For being such a capricious, trend-driven industry, fashion can move at a glacial pace. Everything happens slowly, then suddenly, but in hindsight, the movements are incremental. It’s been three and a half years since Virgil Abloh declared streetwear as dead. A little over two years after that, he himself had exited quietly. Just now are we feeling the ramifications of these shifts across fashion. Many of the runway trends have already transitioned to suiting and dresses. Supreme is down, Nike is cramping. 2023 feels a lot different than the DTC+sweats run in the pandemic and a distant galaxy from the peak of streetwear hype: LV X Supreme (2017).

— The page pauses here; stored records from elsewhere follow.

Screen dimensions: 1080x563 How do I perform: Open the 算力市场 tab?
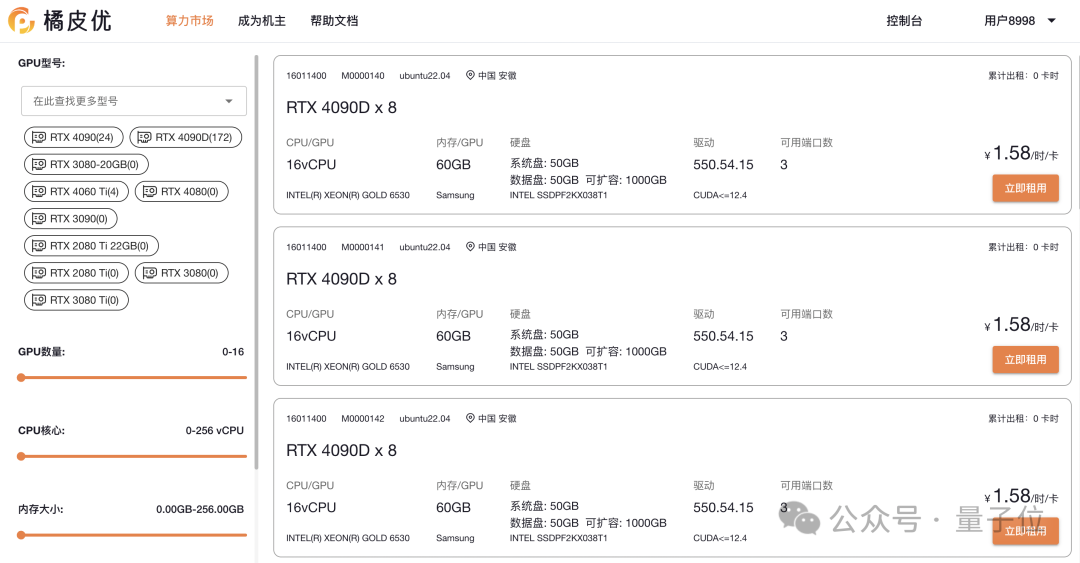[190, 20]
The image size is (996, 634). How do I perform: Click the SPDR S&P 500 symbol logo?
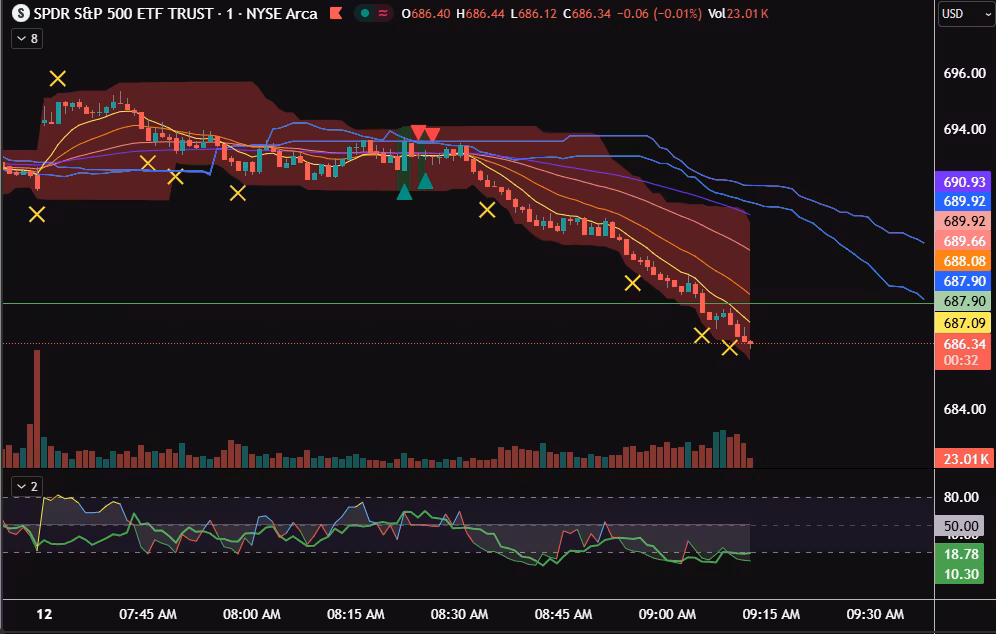click(x=20, y=14)
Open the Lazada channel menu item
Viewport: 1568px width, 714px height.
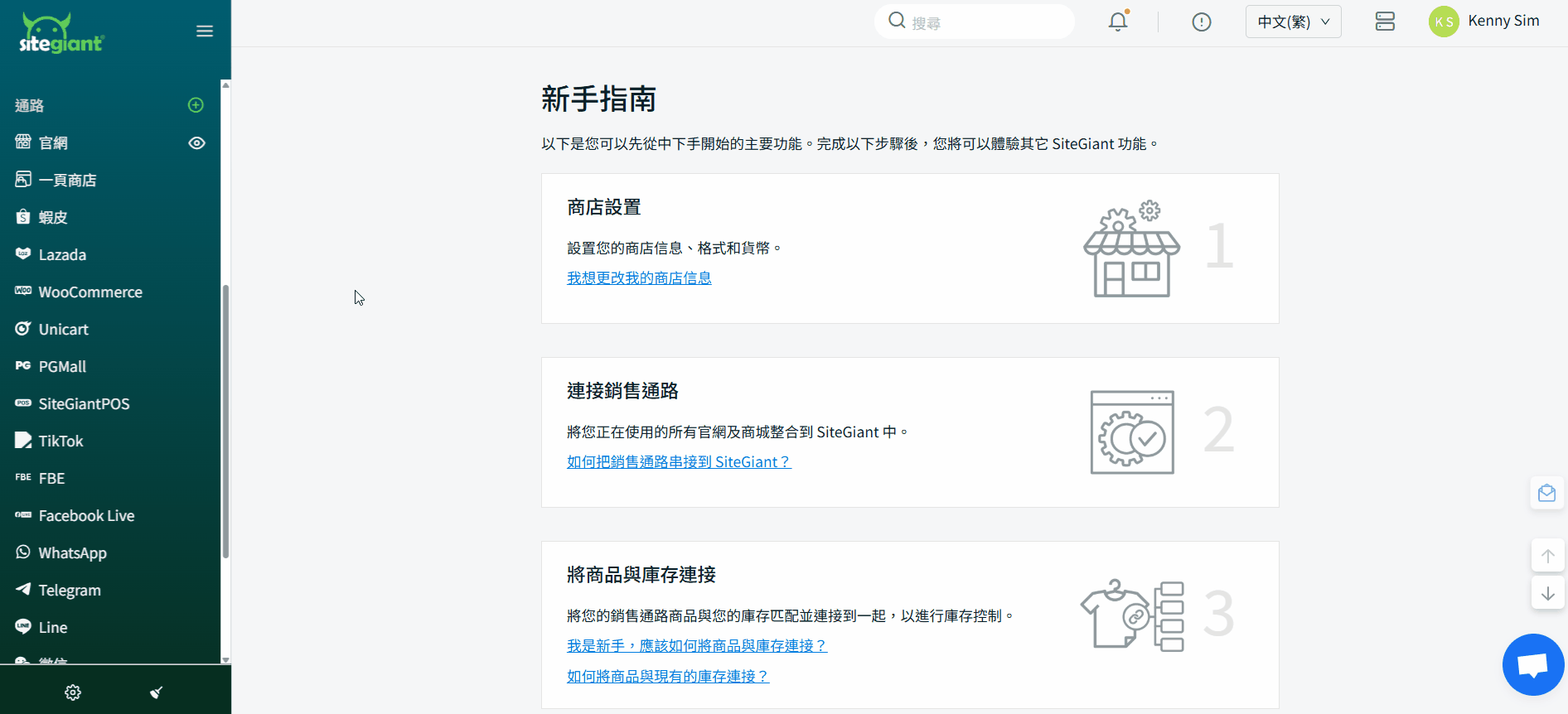(62, 255)
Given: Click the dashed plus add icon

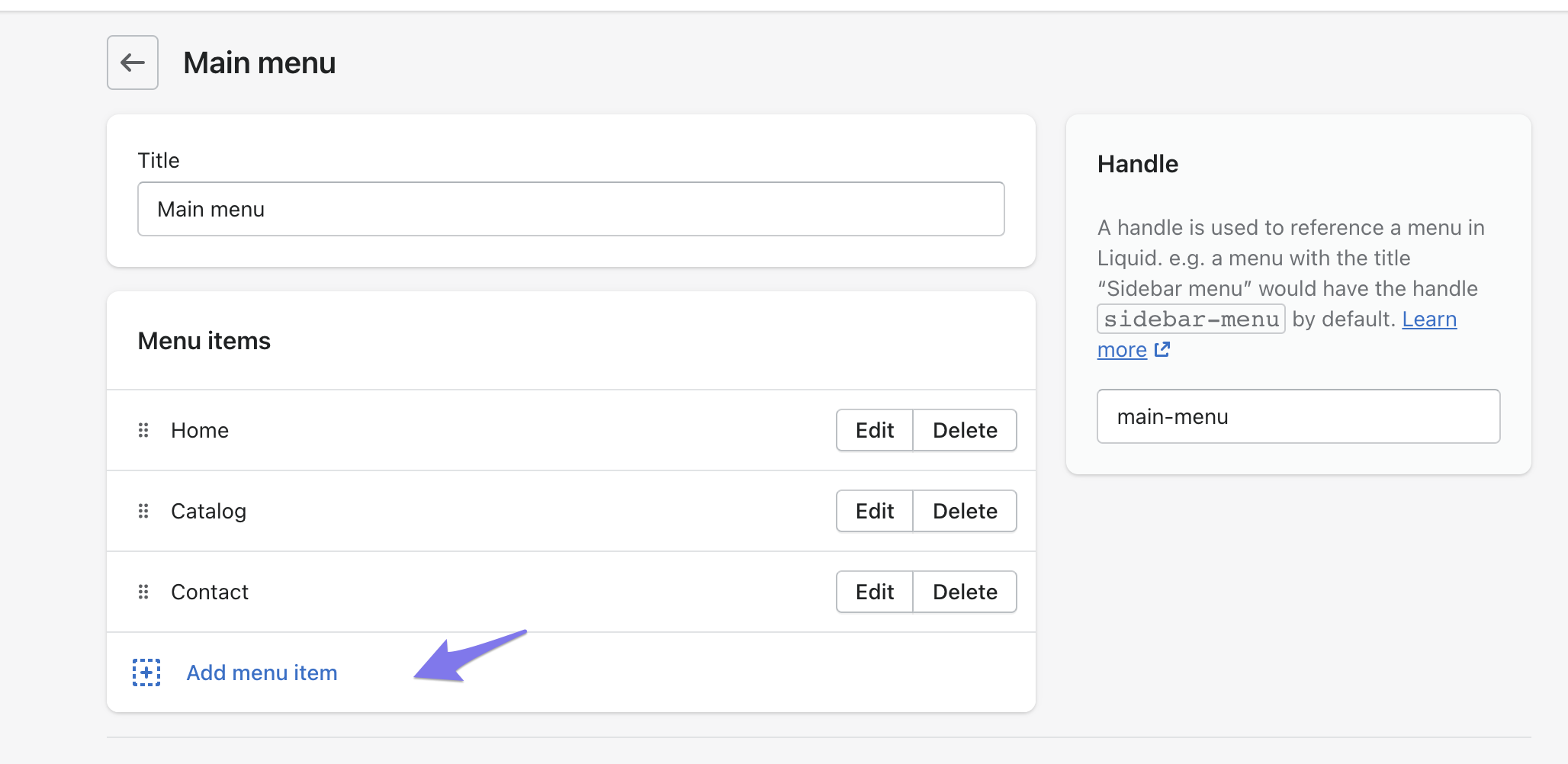Looking at the screenshot, I should (146, 673).
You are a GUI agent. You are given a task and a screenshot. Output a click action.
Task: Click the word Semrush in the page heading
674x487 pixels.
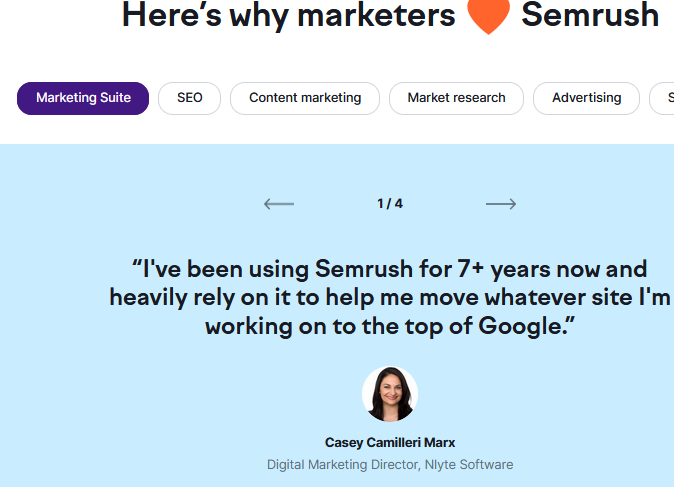click(x=590, y=15)
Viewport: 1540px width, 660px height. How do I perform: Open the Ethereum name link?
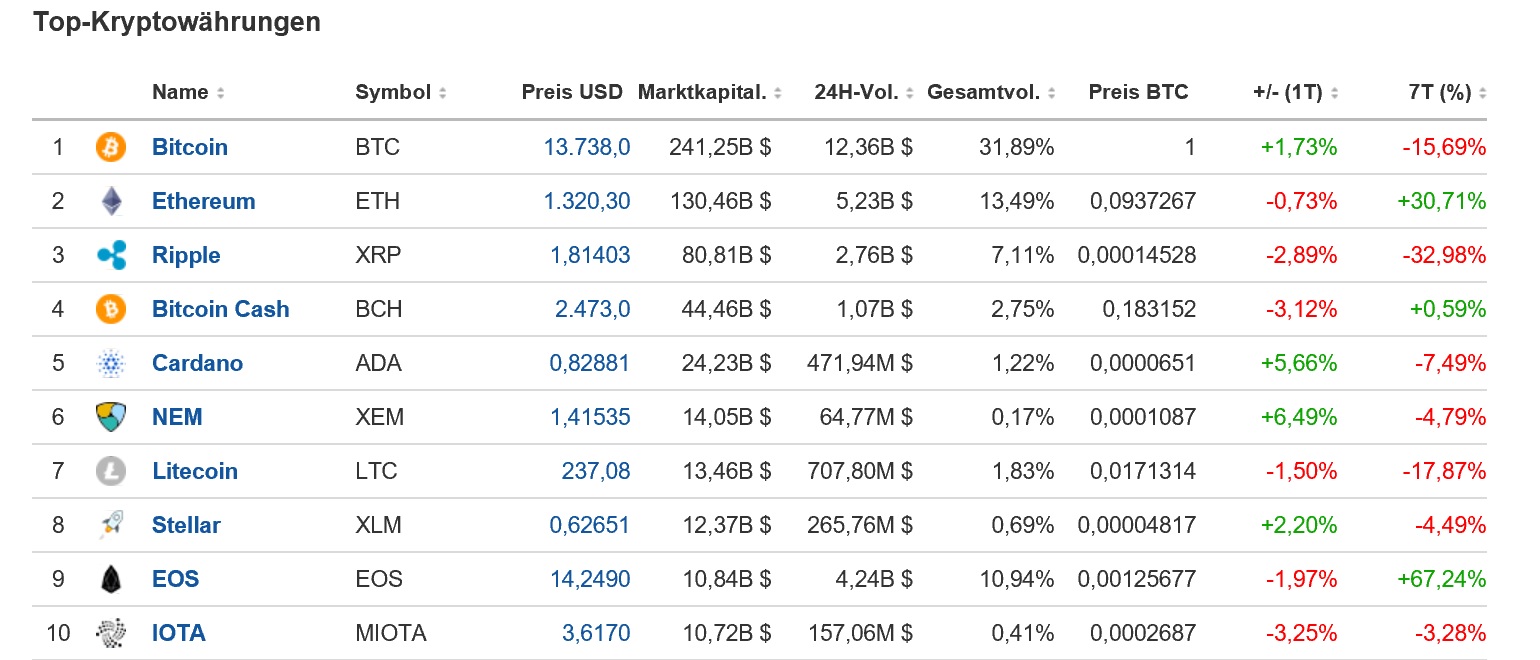coord(203,202)
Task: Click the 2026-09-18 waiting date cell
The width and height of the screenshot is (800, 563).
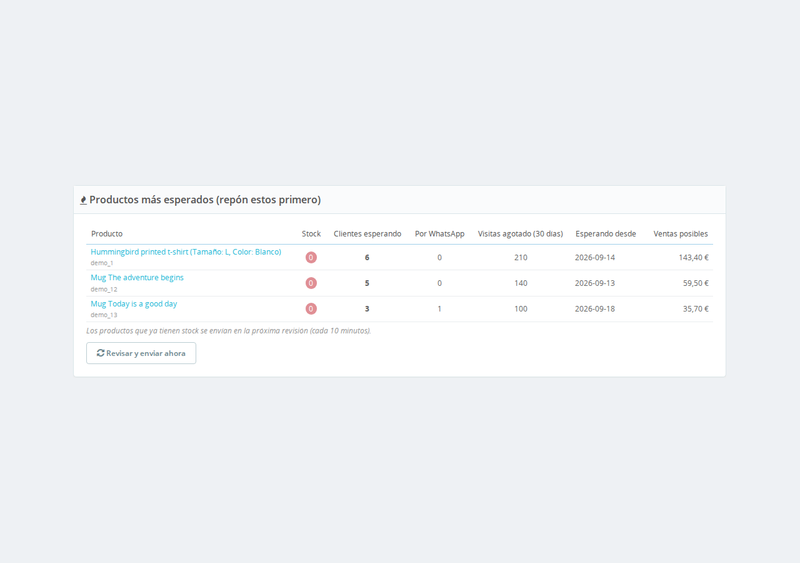Action: pos(595,309)
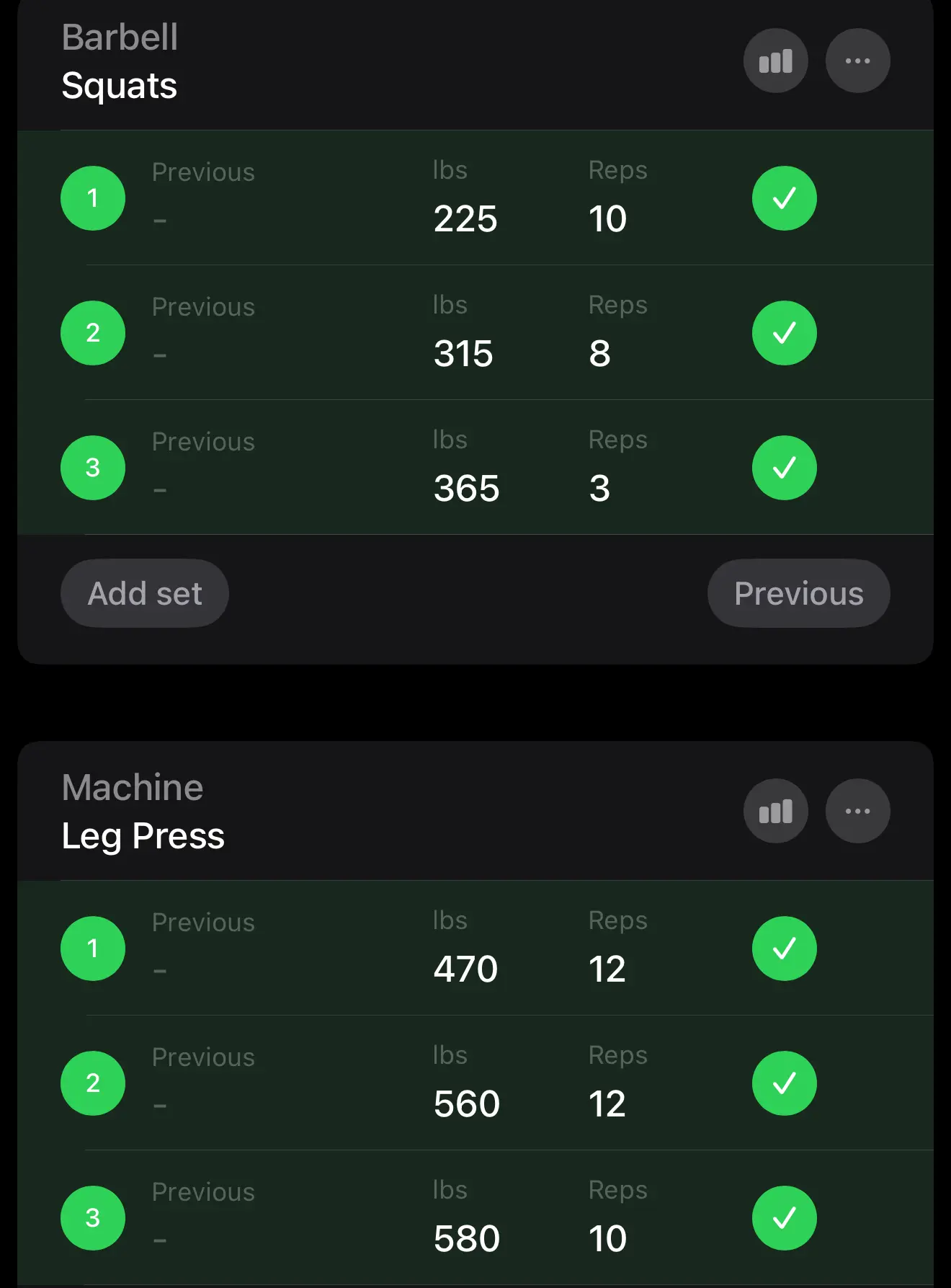Image resolution: width=951 pixels, height=1288 pixels.
Task: Tap set 1 badge of Barbell Squats
Action: (x=93, y=198)
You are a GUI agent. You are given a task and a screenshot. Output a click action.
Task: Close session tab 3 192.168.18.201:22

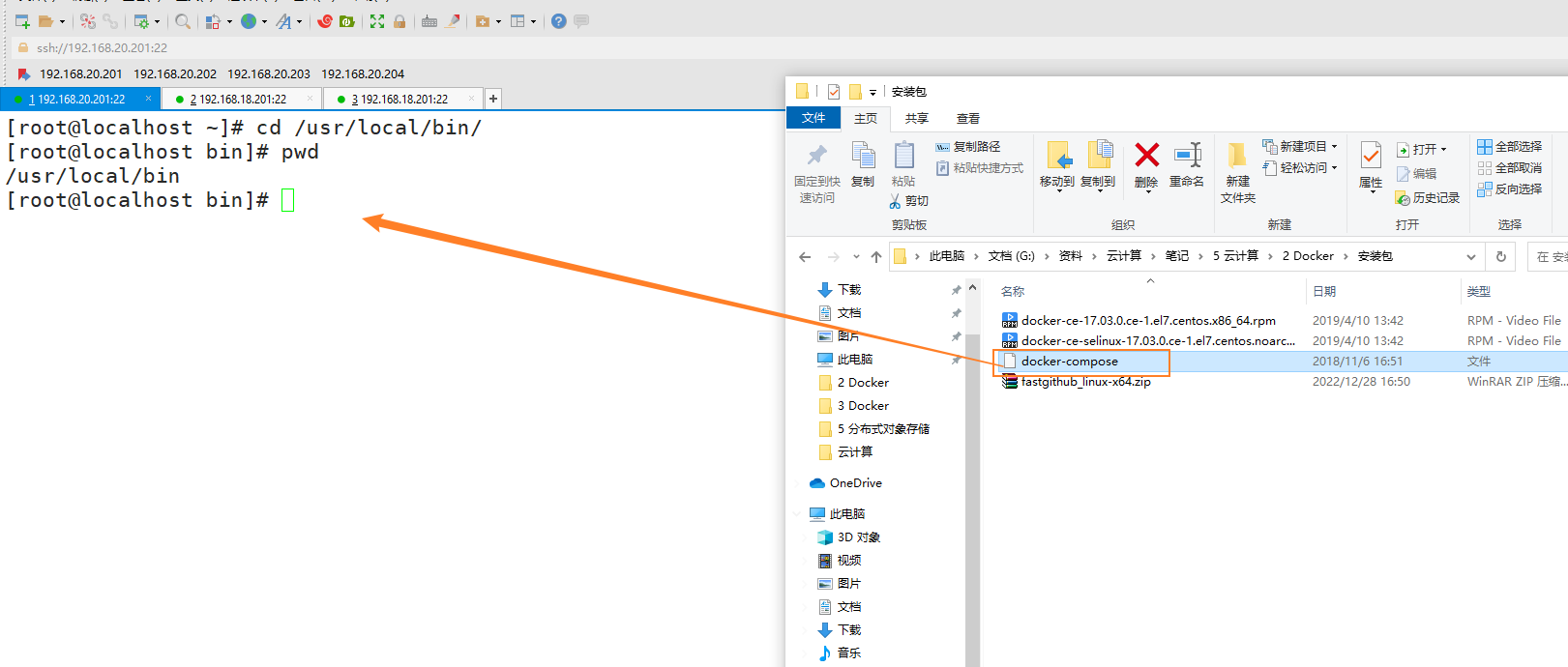[471, 99]
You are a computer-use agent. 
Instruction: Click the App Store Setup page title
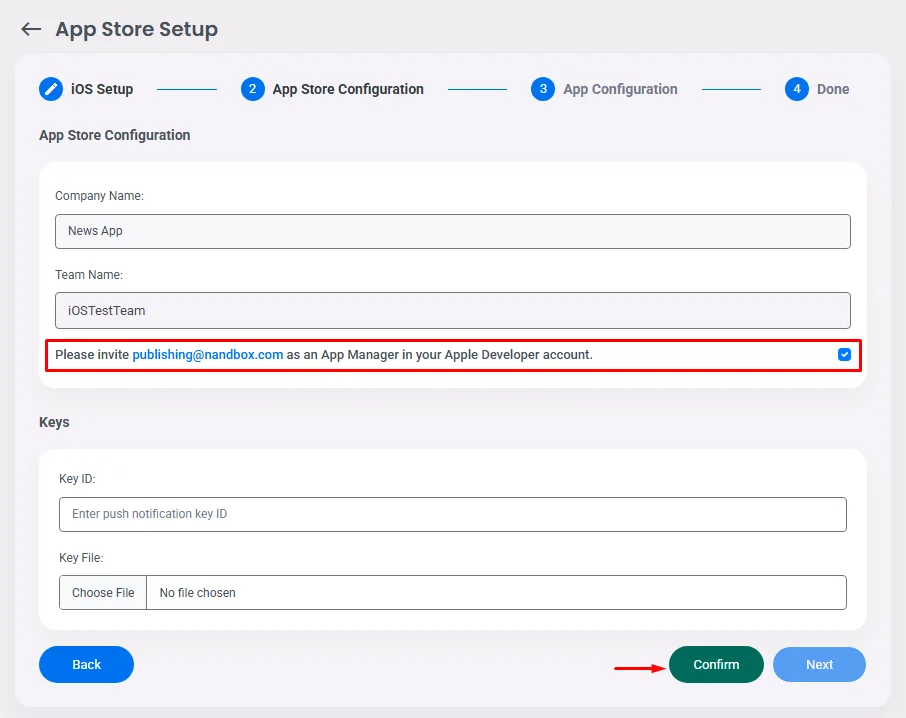pyautogui.click(x=136, y=30)
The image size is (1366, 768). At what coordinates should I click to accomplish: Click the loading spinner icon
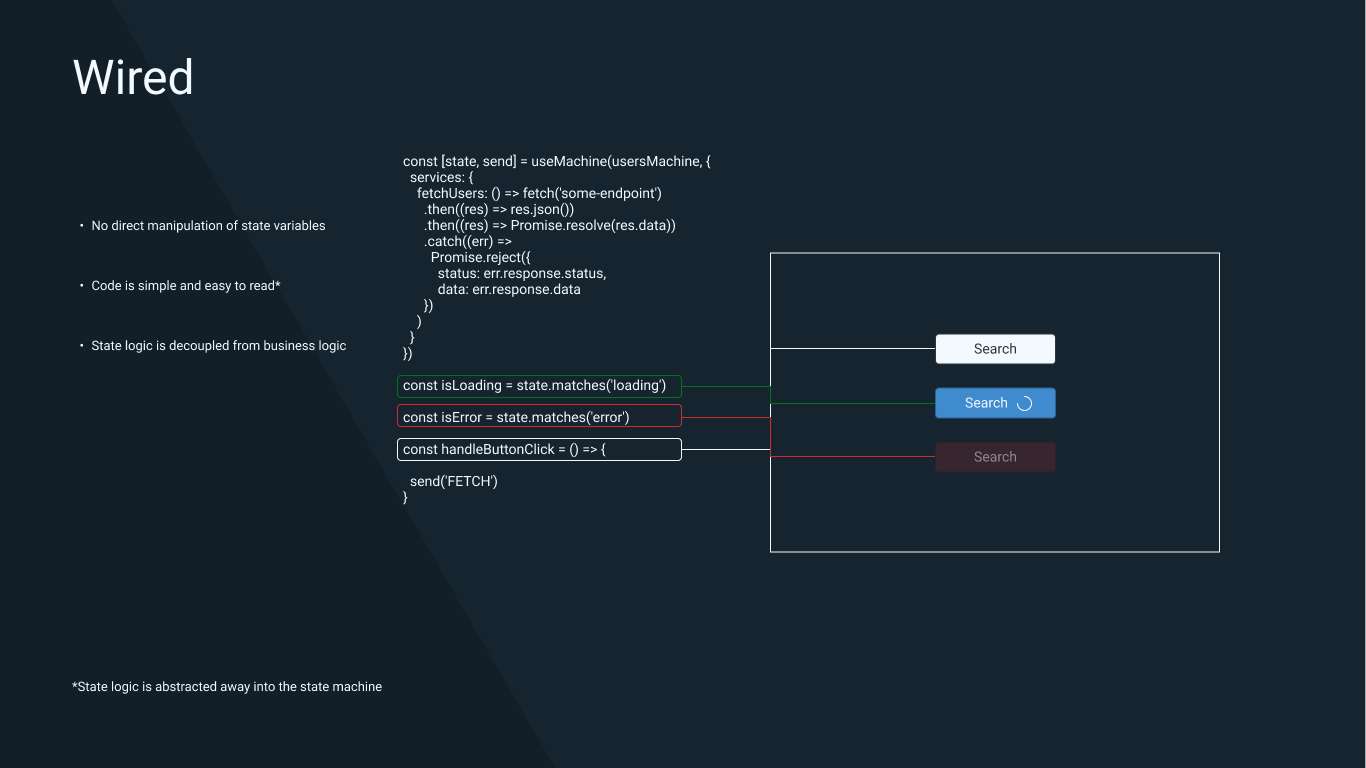click(1024, 404)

When Louis Vuitton announced that Pharrell would be picking up where Virgil left off, taking the helm as Men’s Creative Director, everybody spilled their opinions. It didn’t necessarily make anyone happy, but it didn’t make anybody mad. It was a logical choice: “safe” for the culture and “smart” to the business minded. But I liked it because Pharrell had something to prove. Pharrell Williams, the Virginia Beach native who was fresh and captivating as a young producer. In an era of yachts and blazers, Pharrell was dipping in a BMX bike with a trucker cap and a handlebar moustache. He was automatically, categorically cool. Pharrell Williams, who put his fingerprint on both hip-hop and skateboarding in the early 2000s and wrapped a streetwear bow around them. And Pharrell Williams, who created the biggest pop song of our generation (“Happy”) while judging on a mainstream music competition series and founding multiple companies.
Pharrell Williams was now out of his comfort zone. The judge being judged. Of course, P has been involved in fashion. He’s collaborated with Louis Vuitton in 2004 and 2008. He’s filled big hats. But now he had big shoes to fill.